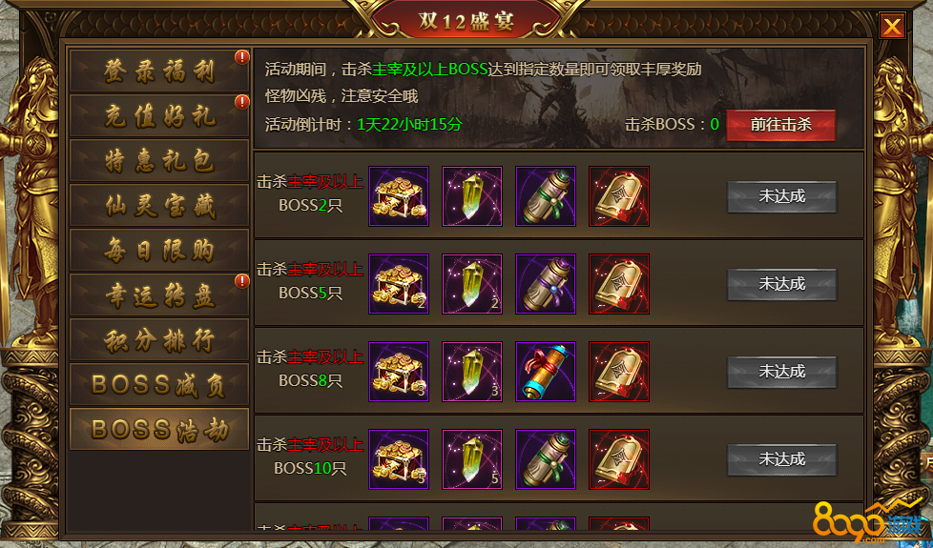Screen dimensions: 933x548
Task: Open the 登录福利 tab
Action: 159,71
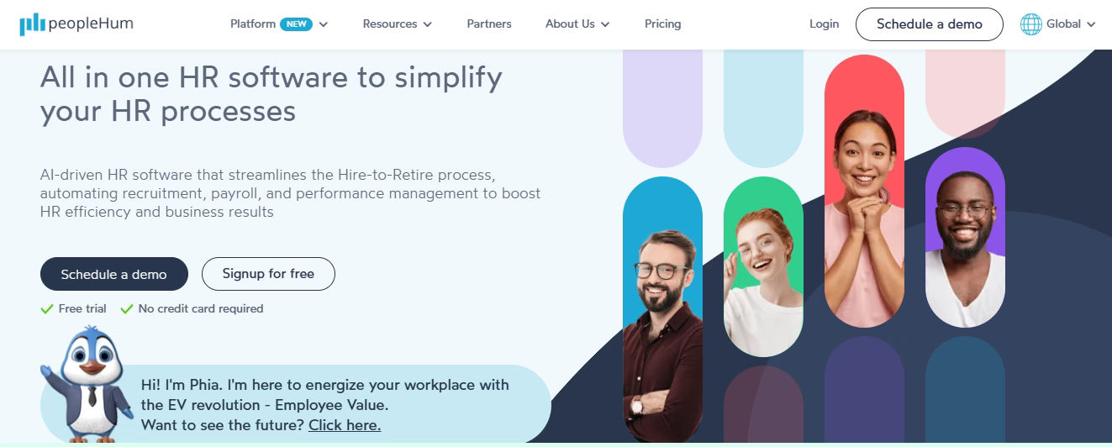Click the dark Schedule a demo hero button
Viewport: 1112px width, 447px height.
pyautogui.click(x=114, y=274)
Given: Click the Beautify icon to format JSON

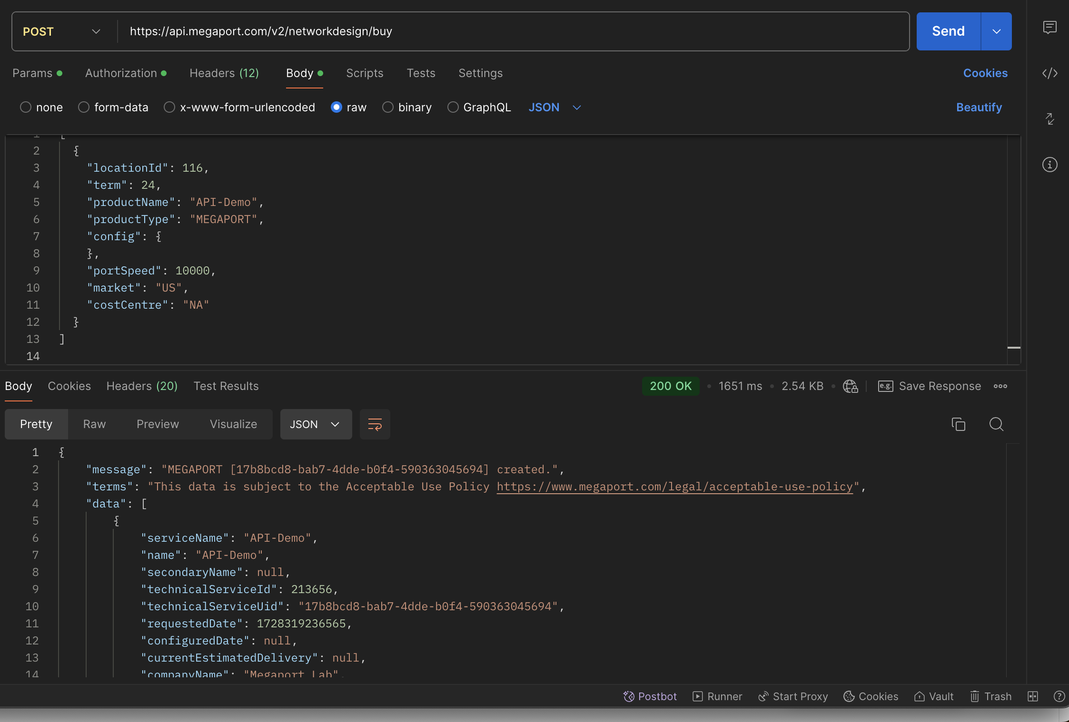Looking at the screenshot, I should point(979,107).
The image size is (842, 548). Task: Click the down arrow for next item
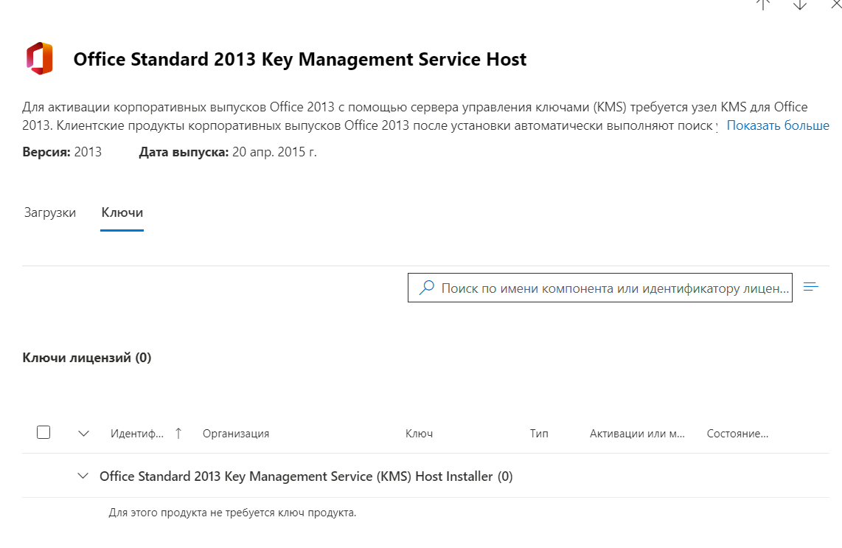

Assignment: Repeat nothing but the lines from the one containing "Given: Click the Beautify icon to format JSON" through the last line of the listing, both included, exactly as written, and omit any picture.

Result below:
Given: Click the Beautify icon to format JSON

Looking at the screenshot, I should point(979,107).
The image size is (842, 548). Task: Click the down arrow for next item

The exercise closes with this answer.